1. f has a discontinuity in every rational number, but is continous everywhere else, and
2. f is monotonic: x<y → f(x)<f(y)

Note: Textbooks frequently present examples of functions that meet only the first condition; requiring monotonicity makes for a slightly more challenging problem.

See The Solution Submitted by JLo    
Rating: 4.3000 (10 votes)

Comments: ( Back to comment list | You must be logged in to post comments.)
Hints/Tips re(2): Oops... Maybe another hint? | Comment 16 of 33 |
(In reply to re: Oops... by Steve Herman)

In fact there is a solution and you'll be surprised how simple it is, once you found it.
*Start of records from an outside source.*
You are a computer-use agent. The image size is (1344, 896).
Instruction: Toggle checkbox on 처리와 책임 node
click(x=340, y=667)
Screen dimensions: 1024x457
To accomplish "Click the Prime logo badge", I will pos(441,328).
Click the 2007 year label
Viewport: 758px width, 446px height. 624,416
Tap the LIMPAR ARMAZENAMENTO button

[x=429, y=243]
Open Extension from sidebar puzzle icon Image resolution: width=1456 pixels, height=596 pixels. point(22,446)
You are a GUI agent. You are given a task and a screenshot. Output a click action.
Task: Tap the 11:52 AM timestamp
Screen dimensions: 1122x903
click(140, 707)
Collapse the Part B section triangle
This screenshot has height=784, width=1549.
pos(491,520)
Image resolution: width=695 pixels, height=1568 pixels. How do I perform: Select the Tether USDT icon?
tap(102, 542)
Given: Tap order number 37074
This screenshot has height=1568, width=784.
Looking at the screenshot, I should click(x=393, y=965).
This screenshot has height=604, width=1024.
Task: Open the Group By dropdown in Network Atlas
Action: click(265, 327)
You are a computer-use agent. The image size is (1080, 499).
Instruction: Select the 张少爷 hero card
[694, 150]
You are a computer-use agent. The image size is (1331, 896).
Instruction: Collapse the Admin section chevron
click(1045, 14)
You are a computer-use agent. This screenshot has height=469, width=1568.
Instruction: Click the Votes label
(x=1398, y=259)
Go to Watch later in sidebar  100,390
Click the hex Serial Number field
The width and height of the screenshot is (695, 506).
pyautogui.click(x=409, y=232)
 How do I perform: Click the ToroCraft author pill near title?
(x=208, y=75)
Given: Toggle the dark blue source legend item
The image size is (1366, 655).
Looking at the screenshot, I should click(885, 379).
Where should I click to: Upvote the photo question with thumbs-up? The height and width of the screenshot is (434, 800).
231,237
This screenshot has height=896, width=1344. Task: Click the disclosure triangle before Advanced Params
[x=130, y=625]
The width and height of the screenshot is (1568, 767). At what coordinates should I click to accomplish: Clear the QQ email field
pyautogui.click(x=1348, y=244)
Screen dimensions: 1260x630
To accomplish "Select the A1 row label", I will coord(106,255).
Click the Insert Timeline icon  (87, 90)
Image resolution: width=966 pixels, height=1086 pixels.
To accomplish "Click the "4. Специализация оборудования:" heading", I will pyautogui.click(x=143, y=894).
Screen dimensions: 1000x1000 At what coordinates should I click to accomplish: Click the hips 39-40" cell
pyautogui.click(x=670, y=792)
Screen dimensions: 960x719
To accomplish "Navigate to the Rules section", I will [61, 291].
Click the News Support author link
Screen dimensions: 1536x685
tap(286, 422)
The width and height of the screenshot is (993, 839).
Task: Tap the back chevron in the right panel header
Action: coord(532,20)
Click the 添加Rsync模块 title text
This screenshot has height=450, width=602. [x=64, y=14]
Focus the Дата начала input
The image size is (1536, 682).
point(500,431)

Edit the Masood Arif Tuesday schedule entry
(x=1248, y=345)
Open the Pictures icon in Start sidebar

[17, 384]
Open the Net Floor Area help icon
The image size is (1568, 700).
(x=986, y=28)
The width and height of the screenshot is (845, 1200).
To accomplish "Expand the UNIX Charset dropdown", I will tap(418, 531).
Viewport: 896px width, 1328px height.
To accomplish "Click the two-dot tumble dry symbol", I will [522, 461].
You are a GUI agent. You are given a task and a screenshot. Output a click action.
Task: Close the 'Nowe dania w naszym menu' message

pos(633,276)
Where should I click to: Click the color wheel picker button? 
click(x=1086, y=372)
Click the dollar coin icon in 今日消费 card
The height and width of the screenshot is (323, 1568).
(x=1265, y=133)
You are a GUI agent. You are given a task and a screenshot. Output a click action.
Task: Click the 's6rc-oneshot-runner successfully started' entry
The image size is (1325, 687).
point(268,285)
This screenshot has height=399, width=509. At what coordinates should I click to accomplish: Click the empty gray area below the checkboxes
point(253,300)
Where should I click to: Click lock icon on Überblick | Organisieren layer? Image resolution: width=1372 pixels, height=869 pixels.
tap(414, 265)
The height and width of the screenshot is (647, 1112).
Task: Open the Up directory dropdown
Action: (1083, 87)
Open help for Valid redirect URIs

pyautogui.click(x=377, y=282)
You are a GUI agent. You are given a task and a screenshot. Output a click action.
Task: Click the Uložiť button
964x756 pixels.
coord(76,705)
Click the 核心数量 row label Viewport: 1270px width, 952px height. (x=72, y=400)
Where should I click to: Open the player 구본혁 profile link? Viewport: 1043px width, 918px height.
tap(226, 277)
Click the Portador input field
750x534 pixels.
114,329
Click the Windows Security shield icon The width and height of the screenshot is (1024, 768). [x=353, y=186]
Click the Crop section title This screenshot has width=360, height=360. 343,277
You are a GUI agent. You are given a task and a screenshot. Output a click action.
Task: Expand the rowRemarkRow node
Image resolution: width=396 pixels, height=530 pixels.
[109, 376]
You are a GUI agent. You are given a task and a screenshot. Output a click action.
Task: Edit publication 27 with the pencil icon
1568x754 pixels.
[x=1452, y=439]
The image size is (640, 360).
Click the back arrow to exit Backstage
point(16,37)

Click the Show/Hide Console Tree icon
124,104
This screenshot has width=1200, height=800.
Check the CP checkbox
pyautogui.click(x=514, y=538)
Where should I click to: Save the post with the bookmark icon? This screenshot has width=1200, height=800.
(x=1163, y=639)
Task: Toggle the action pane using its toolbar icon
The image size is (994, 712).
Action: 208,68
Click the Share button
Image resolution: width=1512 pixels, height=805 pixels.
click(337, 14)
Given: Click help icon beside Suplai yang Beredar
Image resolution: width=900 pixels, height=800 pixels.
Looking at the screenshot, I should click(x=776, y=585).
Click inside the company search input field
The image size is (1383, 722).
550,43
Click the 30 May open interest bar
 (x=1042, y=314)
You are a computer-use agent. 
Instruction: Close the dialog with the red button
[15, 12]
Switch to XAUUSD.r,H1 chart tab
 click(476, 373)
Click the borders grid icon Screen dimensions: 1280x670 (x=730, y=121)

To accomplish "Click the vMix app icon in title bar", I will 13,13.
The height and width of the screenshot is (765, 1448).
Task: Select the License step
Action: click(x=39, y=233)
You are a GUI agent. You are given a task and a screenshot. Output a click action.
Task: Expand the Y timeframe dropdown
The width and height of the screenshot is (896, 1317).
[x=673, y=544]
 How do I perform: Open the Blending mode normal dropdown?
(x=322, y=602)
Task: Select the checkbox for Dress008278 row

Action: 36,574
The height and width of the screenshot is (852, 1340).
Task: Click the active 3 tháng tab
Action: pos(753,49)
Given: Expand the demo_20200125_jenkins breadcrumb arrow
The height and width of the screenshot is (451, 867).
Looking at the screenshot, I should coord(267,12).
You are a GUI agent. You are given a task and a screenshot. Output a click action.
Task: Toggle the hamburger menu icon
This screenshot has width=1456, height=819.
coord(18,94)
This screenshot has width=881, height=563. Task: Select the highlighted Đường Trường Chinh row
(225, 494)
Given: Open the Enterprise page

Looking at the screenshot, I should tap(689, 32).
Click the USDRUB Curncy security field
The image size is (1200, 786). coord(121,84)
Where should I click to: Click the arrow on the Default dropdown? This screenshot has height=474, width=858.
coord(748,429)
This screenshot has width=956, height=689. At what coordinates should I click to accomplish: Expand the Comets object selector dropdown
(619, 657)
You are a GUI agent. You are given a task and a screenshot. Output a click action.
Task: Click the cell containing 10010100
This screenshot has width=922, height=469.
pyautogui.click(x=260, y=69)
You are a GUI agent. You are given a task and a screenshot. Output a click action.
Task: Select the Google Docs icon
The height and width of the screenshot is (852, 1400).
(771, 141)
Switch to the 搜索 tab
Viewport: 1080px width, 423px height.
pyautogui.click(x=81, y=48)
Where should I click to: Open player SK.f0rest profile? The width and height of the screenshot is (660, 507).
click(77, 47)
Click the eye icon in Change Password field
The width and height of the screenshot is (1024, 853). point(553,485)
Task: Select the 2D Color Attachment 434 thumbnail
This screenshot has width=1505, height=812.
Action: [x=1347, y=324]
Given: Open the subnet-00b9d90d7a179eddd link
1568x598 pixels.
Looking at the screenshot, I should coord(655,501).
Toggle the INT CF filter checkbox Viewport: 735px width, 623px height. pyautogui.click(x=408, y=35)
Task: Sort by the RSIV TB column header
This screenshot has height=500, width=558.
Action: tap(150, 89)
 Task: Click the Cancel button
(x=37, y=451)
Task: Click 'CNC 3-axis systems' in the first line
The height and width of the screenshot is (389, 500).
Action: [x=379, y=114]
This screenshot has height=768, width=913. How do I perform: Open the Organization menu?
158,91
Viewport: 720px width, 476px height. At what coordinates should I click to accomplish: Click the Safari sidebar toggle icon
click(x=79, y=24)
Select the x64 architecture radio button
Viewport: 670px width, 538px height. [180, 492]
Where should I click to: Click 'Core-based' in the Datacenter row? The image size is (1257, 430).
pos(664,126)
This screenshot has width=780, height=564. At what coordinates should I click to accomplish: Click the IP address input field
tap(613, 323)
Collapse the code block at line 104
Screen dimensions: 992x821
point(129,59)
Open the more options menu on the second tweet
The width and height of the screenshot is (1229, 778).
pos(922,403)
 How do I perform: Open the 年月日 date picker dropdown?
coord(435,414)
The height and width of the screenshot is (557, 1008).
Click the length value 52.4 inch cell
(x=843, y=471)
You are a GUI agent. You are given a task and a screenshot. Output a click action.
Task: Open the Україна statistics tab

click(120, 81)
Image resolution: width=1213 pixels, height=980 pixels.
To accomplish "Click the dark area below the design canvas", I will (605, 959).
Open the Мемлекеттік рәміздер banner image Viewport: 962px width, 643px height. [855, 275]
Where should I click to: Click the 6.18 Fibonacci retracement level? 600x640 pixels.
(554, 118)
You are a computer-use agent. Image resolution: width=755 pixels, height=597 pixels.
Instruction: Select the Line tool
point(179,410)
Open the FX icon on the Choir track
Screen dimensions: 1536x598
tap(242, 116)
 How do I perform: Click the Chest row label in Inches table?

You and Ken's observations made me think a bit more about this problem and I am realizing that my previous hint was maybe overly complicated, although the  w-function is quite interesting to study, don't you think?

So here is another hint if you care for it:

1. Given a rational number r, what is the simplest function f_r you can think of, that is discontinuous at r and continuous elsewhere?

2. Now imagine that you have a whole bunch of rational numbers, how could you use the corresponding f_r's to construct a function that is discontinuous at all your rational numbers?

3. Can that be extended if the "whole bunch" consists of ALL rational numbers?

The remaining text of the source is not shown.